_Data to examine:_
- - -

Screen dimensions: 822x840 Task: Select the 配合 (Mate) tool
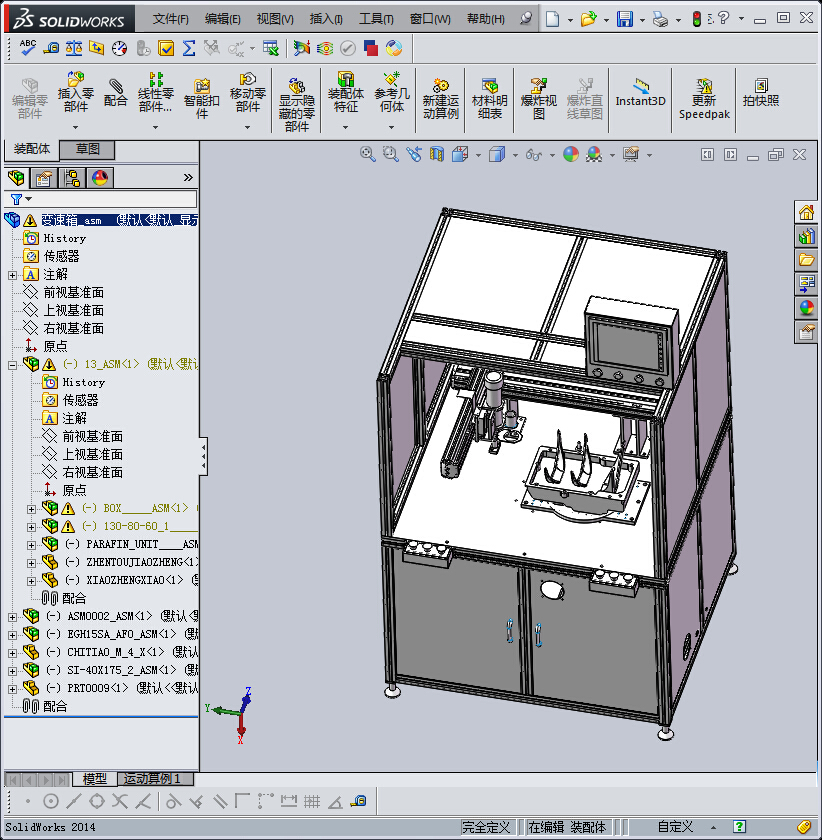coord(116,92)
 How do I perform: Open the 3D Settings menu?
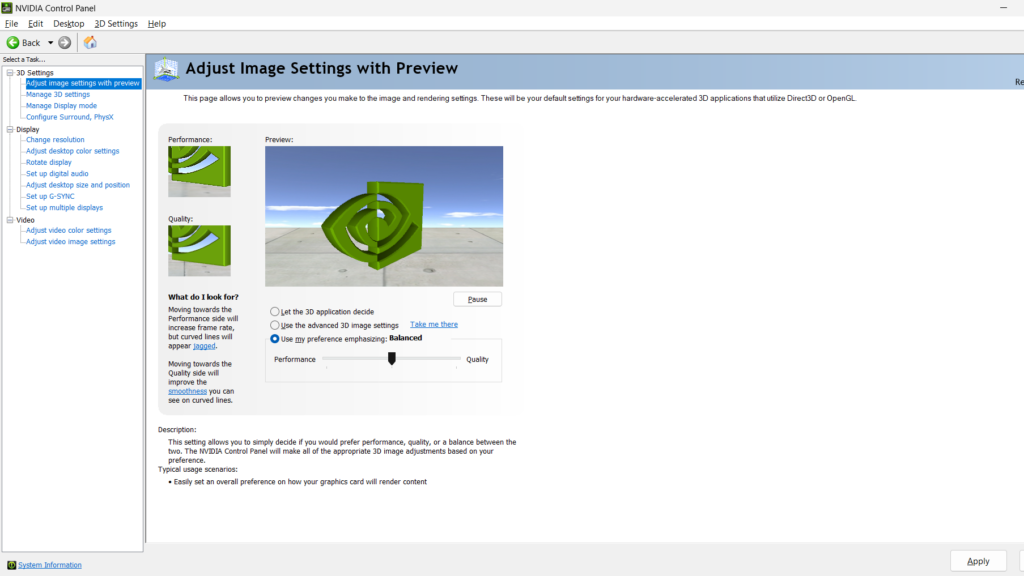click(x=115, y=23)
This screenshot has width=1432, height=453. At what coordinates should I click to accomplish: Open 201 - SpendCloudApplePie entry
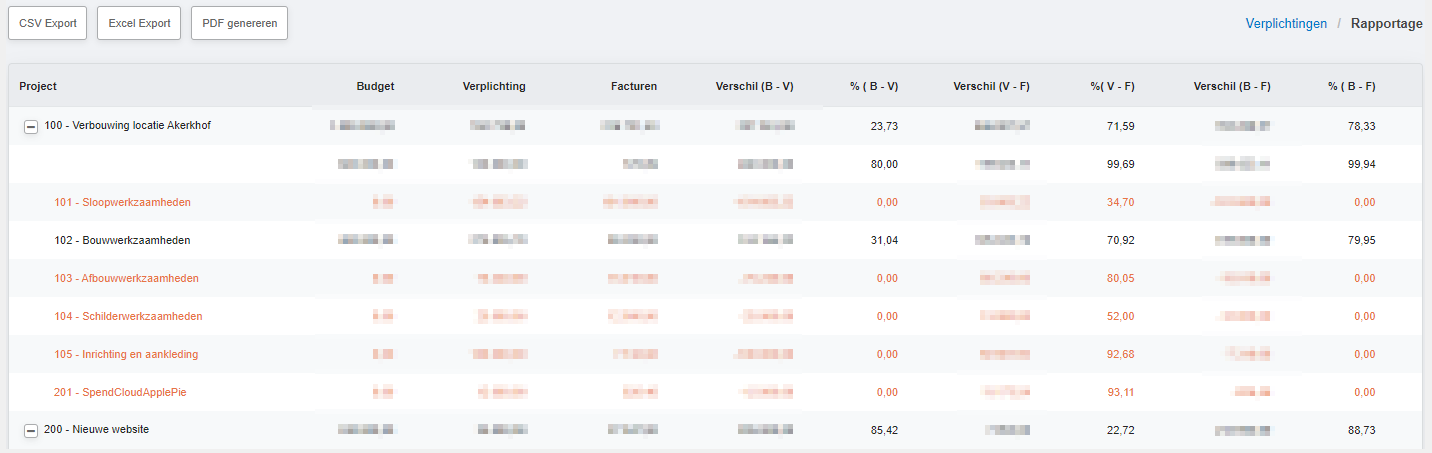(x=120, y=392)
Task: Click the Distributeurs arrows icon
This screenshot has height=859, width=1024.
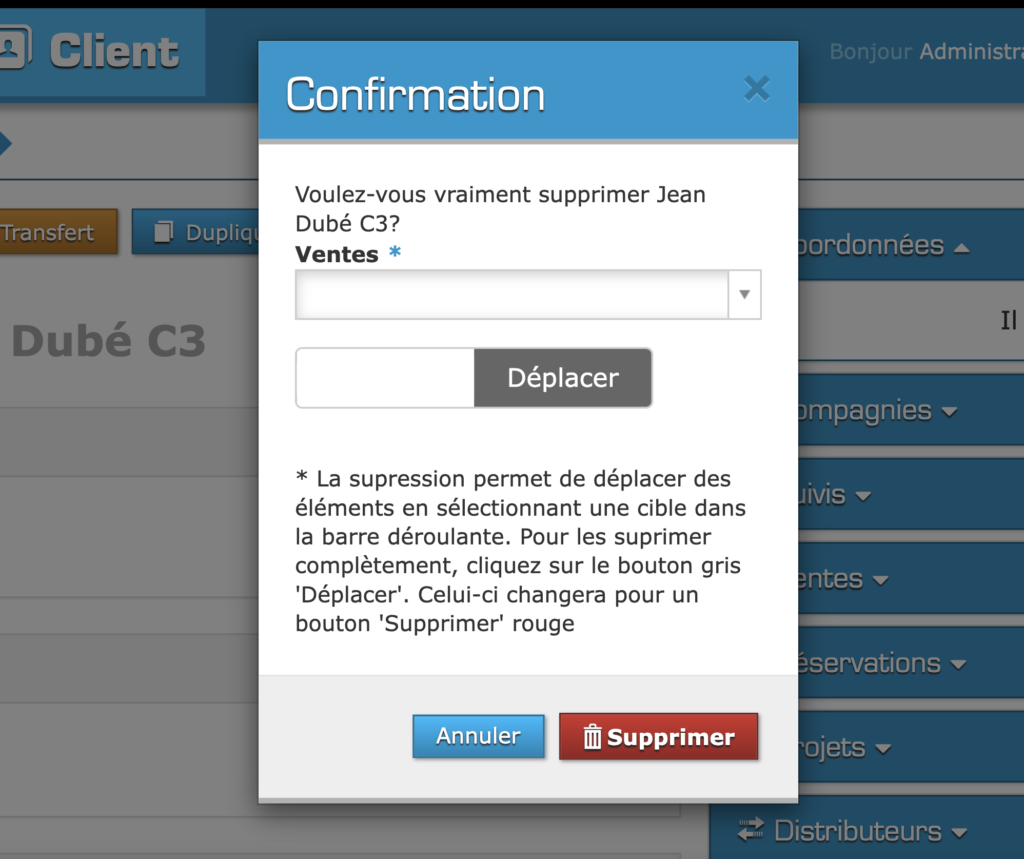Action: point(750,830)
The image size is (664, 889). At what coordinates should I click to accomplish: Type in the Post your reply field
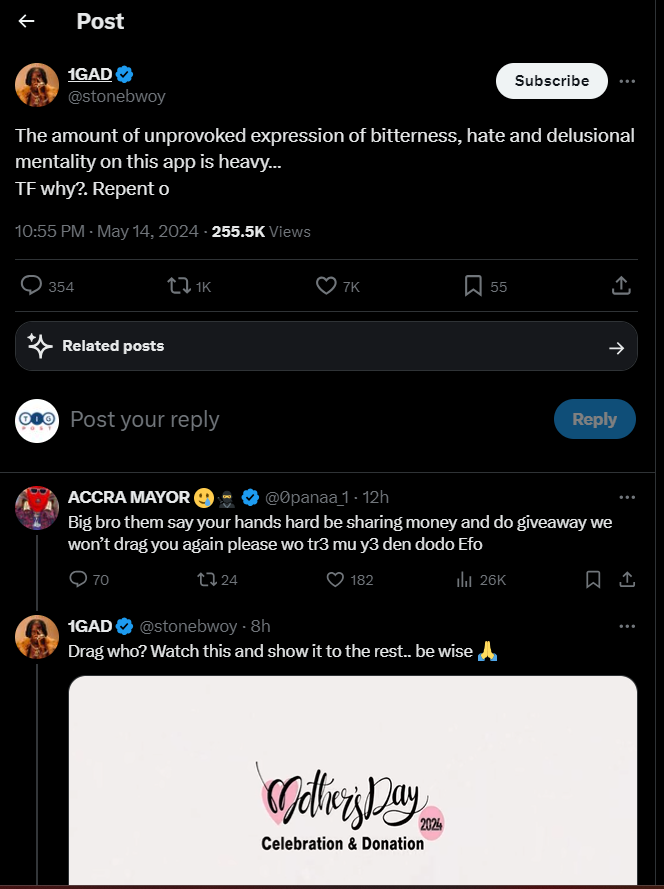pos(300,420)
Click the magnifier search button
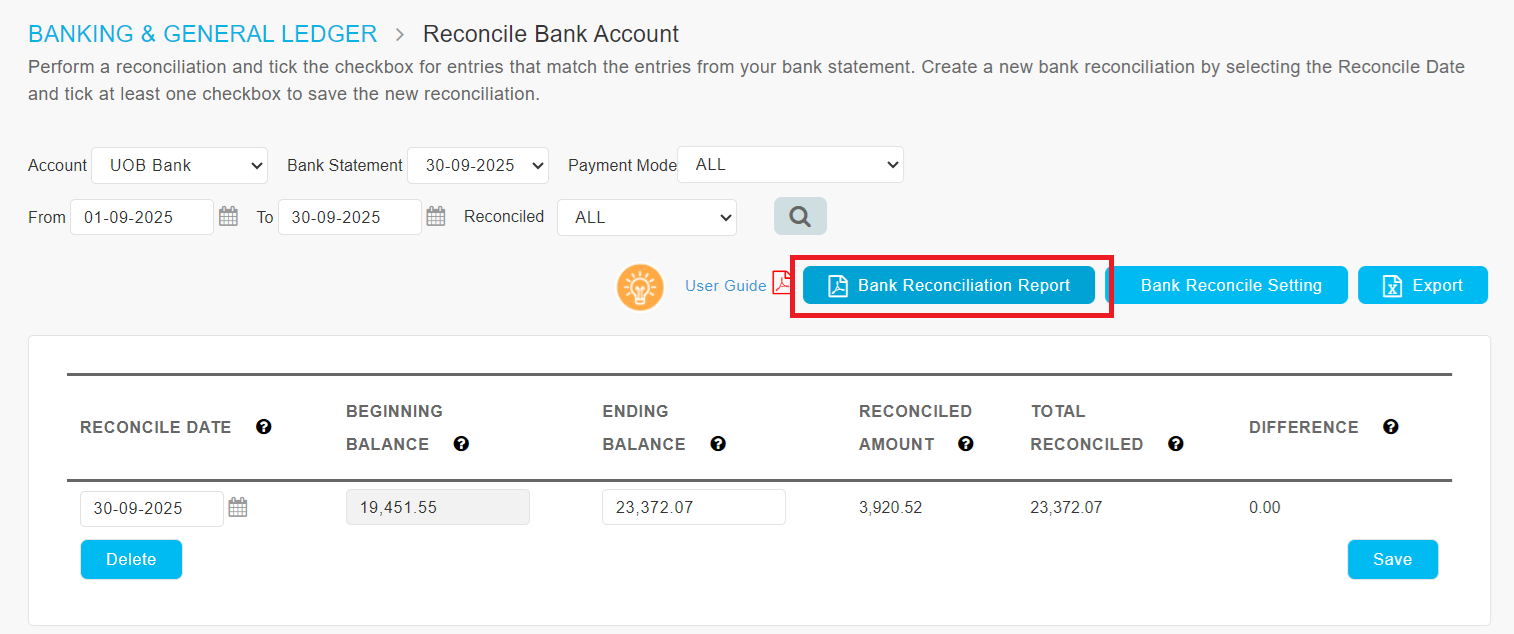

- - -

_What is required:_
Set the records down again exactly, with no pictures.

_Solution for this exercise:_
Screen dimensions: 822x840 Task: Select the 配合 (Mate) tool
coord(116,92)
 How do I perform: Open the 3D Settings menu?
click(x=115, y=23)
This screenshot has width=1432, height=453. At what coordinates should I click to accomplish: Open 201 - SpendCloudApplePie entry
(x=120, y=392)
Task: Click the Distributeurs arrows icon
This screenshot has height=859, width=1024.
Action: point(750,830)
The image size is (664, 889). At what coordinates should I click to accomplish: Type in the Post your reply field
pos(300,420)
Click the magnifier search button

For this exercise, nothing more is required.